Il fantasma (dal greco φάντασμα, phàntasma, "apparizione"), chiamato anche spettro, è un’entità delle leggende e del folclore al quale ci si riferisce come una presenza incorporea.
Un fantasma è lo spirito di una persona deceduta che per qualche motivo non è stato in grado di passare oltre.
 
 
Si dice che fondamentalmente i fantasmi non sono né buoni né cattivi: il loro comportamento rispecchia semplicemente quello  che avevano quando erano in vita.
Si dice che all’inizio per un fantasma è normale essere confuso e disorientato prima di rendersi conto di essere morto.
Si dice che in alcuni casi il fantasma potrebbe addirittura essere così disorientato da pensare di essere ancora vivo e continuare così la routine della propria vita, ignaro della propria morte.
 
Si dice che i fantasmi possiedano alcuni poteri:
-teletrasporto = capacità di muoversi da un posto ad un altro in pochi secondi.
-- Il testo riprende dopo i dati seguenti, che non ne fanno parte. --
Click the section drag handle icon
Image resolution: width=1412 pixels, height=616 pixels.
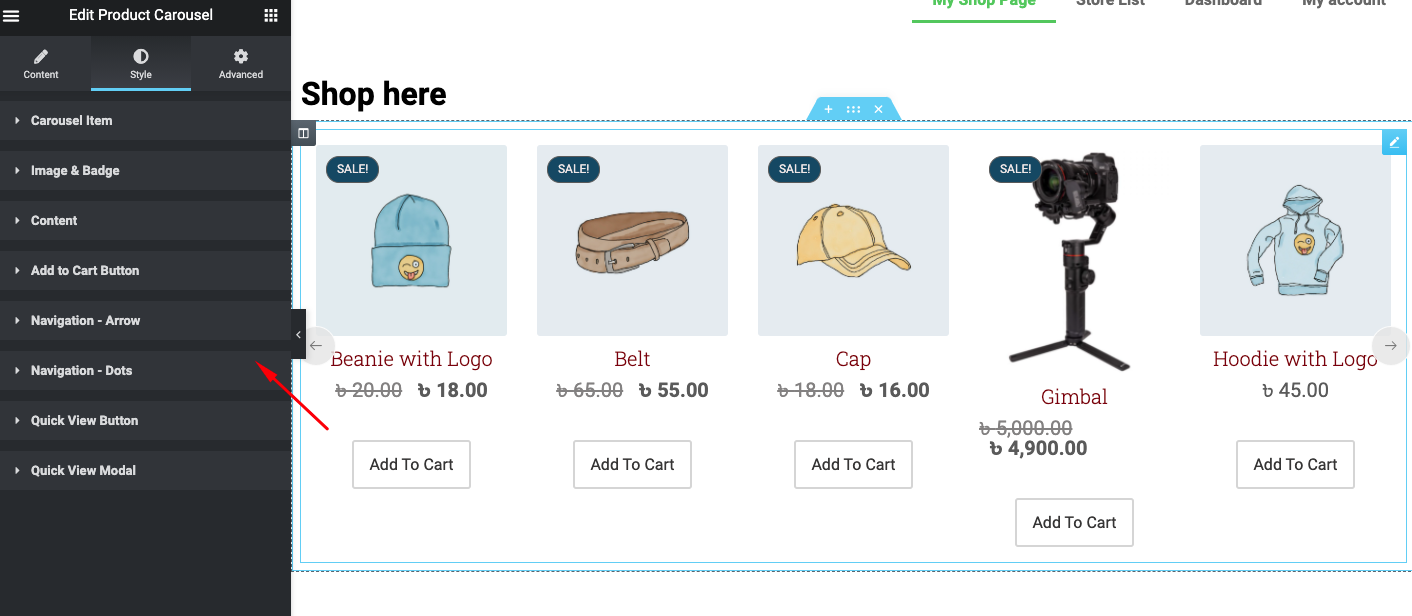click(x=853, y=109)
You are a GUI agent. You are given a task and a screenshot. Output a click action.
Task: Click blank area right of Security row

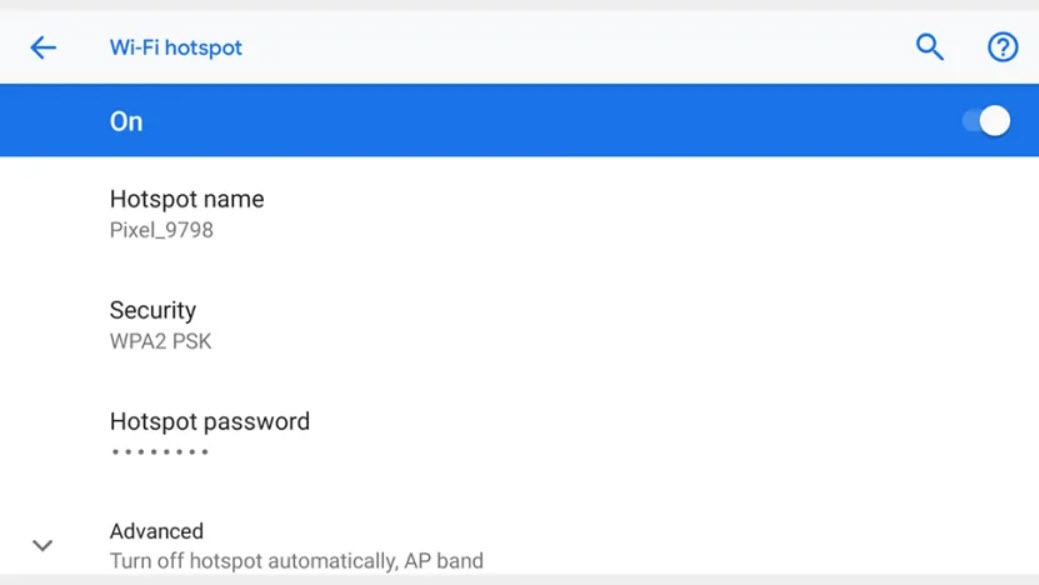coord(650,325)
Parrebbe che alcuni fantasmi siano in grado di portare con loro anche oggetti.
-telecinesi = capacità di muoversi virtualmente qualcosa con la forza della mente se si riesce a prestare abbastanza concentrazione sull’oggetto in questione.
-forza (maggiore) = i fantasmi sono più forti degli esseri umani. Questo potere può essere visto come un “prolungamento” dell’abilità telecinetica.
-invisibilità = i fantasmi sono generalmente invisibili ai vivi: mostrarsi è severamente vietato ma comunque non impossibile. Le leggende narrano però di persone speciali in grado di vedere i fantasmi anche se questi non si sono mostrati volontariamente.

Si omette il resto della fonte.